JUnit and Other Beasts, Part 4
22 June 2012, by Rowan Hill
In this final installment, we’ll have a look at what else theories might have to offer, and where to find out more.
If you happen to be using .NET for your project, but you like what you see here, fear not! Theories, assumptions and data points all translate directly into NUnit. I haven’t tried this myself, but it looks essentially identical to the JUnit implementation, so all the information in these posts should still be relevant.
As the papers mentioned in Part 2 note, the combination of theories and assumptions lends itself quite nicely to automation exploration of data points. Given a theory that indicates valid input values with assumptions (thereby restricting the possible input space) and which also makes assertions about the results of processing those inputs (thereby restricting the possible result space), the hope is that software could inspect the code and suggest ‘interesting’ data points – i.e. ones which satisfy the assumptions but fail the tests, highlighting either a bug in the production code or a test which could be refined.

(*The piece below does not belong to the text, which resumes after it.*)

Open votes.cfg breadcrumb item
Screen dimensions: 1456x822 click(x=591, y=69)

Indeed, the JUnit release notes mention that JUnit Factory can be used to search for potentially ‘interesting’ data points, rather like Pex in the .NET world. Sadly, it seems the JUnit Factory web presence no longer exists. Another piece of software, tpalus, seems to provide similar functionality, but seems to be quite young and in flux, so perhaps not quite ready for serious use, just yet.

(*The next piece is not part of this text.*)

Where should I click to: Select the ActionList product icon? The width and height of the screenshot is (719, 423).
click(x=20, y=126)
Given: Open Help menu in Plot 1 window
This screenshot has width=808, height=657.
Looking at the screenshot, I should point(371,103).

Given there’s very little documentation around for theories, most of the information on theories in these posts has been pieced by having a combination of experimentation and searching around blogs. Some of the posts that are useful are as follows:
- Some articles exploring the basics: Mark Needham, Locke’s Socks, Schauderhaft, ig blog, Chris Kelly. Note that these articles don’t tend to follow the ‘test inverse pairs of operators’ suggestion, and rather use theories as a more convenient parameterised test pattern.
- A slightly more in-depth look how best to use JUnit theories, by David Saff.
- An example of how to use ParameterSuppliers, and another with a fairly detailed real-world example.
That’s all, folks
Hopefully this series of posts has made you aware of just how powerful and flexible modern testing frameworks can be. If you ever find yourself banging your head against a JUnit brick wall, don’t give up in despair – chances are good that there is a solution out there, the trick is just tracking it down.